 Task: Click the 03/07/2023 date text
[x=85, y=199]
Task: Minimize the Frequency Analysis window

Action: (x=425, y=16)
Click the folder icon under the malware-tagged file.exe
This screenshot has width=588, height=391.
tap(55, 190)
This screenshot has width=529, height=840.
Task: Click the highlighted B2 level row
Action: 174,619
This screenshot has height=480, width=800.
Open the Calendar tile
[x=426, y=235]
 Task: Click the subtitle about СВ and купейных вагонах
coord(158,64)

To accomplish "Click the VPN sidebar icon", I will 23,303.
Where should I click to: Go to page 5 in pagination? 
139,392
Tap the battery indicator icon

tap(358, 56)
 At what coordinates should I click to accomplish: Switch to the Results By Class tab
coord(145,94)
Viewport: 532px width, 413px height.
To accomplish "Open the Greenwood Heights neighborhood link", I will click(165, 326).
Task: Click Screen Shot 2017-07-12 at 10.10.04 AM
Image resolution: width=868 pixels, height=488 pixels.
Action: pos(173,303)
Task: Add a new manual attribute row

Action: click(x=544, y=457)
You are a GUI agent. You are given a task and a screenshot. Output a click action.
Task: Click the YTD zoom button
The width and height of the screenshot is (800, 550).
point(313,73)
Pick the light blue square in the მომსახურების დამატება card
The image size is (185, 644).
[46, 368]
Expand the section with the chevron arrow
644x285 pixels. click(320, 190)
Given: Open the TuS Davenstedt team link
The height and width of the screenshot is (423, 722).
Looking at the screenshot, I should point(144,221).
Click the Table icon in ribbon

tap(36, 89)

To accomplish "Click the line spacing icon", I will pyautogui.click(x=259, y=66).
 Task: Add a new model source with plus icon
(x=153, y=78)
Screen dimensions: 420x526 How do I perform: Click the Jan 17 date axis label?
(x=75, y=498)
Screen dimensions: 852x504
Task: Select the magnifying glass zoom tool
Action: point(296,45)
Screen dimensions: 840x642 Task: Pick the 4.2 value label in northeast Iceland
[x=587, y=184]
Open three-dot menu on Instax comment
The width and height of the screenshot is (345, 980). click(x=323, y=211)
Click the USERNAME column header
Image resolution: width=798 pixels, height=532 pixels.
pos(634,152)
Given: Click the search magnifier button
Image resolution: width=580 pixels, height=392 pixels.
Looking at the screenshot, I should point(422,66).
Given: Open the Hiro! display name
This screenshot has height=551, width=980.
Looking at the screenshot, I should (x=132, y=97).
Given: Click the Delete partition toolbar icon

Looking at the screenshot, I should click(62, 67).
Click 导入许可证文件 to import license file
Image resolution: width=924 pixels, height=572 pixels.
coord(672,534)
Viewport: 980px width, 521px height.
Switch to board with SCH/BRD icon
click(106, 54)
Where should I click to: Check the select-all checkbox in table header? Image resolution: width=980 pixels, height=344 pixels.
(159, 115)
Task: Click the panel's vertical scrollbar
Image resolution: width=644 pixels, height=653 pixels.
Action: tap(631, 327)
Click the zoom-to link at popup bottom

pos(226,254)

▶ _What the task asks_
From the data above, copy each line exactly.

▶ _Your response_
 Task: Click the 03/07/2023 date text
[x=85, y=199]
Task: Minimize the Frequency Analysis window

Action: (x=425, y=16)
Click the folder icon under the malware-tagged file.exe
This screenshot has width=588, height=391.
tap(55, 190)
This screenshot has width=529, height=840.
Task: Click the highlighted B2 level row
Action: 174,619
This screenshot has height=480, width=800.
Open the Calendar tile
[x=426, y=235]
 Task: Click the subtitle about СВ and купейных вагонах
coord(158,64)

To accomplish "Click the VPN sidebar icon", I will 23,303.
Where should I click to: Go to page 5 in pagination? 
139,392
Tap the battery indicator icon

tap(358, 56)
 At what coordinates should I click to accomplish: Switch to the Results By Class tab
coord(145,94)
Viewport: 532px width, 413px height.
To accomplish "Open the Greenwood Heights neighborhood link", I will click(165, 326).
Task: Click Screen Shot 2017-07-12 at 10.10.04 AM
Image resolution: width=868 pixels, height=488 pixels.
Action: pos(173,303)
Task: Add a new manual attribute row

Action: click(x=544, y=457)
You are a GUI agent. You are given a task and a screenshot. Output a click action.
Task: Click the YTD zoom button
The width and height of the screenshot is (800, 550).
point(313,73)
Pick the light blue square in the მომსახურების დამატება card
The image size is (185, 644).
[46, 368]
Expand the section with the chevron arrow
644x285 pixels. click(320, 190)
Given: Open the TuS Davenstedt team link
The height and width of the screenshot is (423, 722).
Looking at the screenshot, I should point(144,221).
Click the Table icon in ribbon

tap(36, 89)

To accomplish "Click the line spacing icon", I will pyautogui.click(x=259, y=66).
 Task: Add a new model source with plus icon
(x=153, y=78)
Screen dimensions: 420x526 How do I perform: Click the Jan 17 date axis label?
(x=75, y=498)
Screen dimensions: 852x504
Task: Select the magnifying glass zoom tool
Action: point(296,45)
Screen dimensions: 840x642 Task: Pick the 4.2 value label in northeast Iceland
[x=587, y=184]
Open three-dot menu on Instax comment
The width and height of the screenshot is (345, 980). click(x=323, y=211)
Click the USERNAME column header
Image resolution: width=798 pixels, height=532 pixels.
pos(634,152)
Given: Click the search magnifier button
Image resolution: width=580 pixels, height=392 pixels.
Looking at the screenshot, I should point(422,66).
Given: Open the Hiro! display name
This screenshot has height=551, width=980.
Looking at the screenshot, I should (x=132, y=97).
Given: Click the Delete partition toolbar icon

Looking at the screenshot, I should click(62, 67).
Click 导入许可证文件 to import license file
Image resolution: width=924 pixels, height=572 pixels.
coord(672,534)
Viewport: 980px width, 521px height.
Switch to board with SCH/BRD icon
click(106, 54)
Where should I click to: Check the select-all checkbox in table header? Image resolution: width=980 pixels, height=344 pixels.
(159, 115)
Task: Click the panel's vertical scrollbar
Image resolution: width=644 pixels, height=653 pixels.
Action: tap(631, 327)
Click the zoom-to link at popup bottom

pos(226,254)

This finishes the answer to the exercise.